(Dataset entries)
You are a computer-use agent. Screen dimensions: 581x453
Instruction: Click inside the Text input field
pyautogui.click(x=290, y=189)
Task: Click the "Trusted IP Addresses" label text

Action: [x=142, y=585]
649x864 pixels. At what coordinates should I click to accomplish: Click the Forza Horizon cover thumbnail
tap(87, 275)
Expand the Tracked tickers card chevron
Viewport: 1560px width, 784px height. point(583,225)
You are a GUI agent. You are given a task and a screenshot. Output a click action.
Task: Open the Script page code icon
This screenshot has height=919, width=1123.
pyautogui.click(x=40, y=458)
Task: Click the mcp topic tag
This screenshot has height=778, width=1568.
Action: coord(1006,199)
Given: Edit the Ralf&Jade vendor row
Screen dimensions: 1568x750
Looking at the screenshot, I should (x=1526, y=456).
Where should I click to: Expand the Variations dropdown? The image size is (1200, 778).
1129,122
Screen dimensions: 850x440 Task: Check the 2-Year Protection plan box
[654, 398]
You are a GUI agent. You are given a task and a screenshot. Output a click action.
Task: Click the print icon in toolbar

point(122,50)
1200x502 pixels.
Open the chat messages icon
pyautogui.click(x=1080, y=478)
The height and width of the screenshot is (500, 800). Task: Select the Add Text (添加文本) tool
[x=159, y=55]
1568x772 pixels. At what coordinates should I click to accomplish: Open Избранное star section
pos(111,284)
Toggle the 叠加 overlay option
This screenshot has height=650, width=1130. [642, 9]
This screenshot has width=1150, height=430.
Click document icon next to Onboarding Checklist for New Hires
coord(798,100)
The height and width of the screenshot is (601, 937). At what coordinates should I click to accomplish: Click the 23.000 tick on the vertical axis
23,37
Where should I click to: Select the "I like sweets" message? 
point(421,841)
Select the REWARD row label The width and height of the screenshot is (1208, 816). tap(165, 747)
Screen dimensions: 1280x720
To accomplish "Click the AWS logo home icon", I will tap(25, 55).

• _What is needed_:
The answer should consist only of the lines from the one with "1200x502 pixels." to the final line of the records above, retyped word for word.

• _Task response_:
1200x502 pixels.
Open the chat messages icon
pyautogui.click(x=1080, y=478)
The height and width of the screenshot is (500, 800). Task: Select the Add Text (添加文本) tool
[x=159, y=55]
1568x772 pixels. At what coordinates should I click to accomplish: Open Избранное star section
pos(111,284)
Toggle the 叠加 overlay option
This screenshot has height=650, width=1130. [642, 9]
This screenshot has width=1150, height=430.
Click document icon next to Onboarding Checklist for New Hires
coord(798,100)
The height and width of the screenshot is (601, 937). At what coordinates should I click to accomplish: Click the 23.000 tick on the vertical axis
23,37
Where should I click to: Select the "I like sweets" message? 
point(421,841)
Select the REWARD row label The width and height of the screenshot is (1208, 816). tap(165, 747)
Screen dimensions: 1280x720
To accomplish "Click the AWS logo home icon", I will tap(25, 55).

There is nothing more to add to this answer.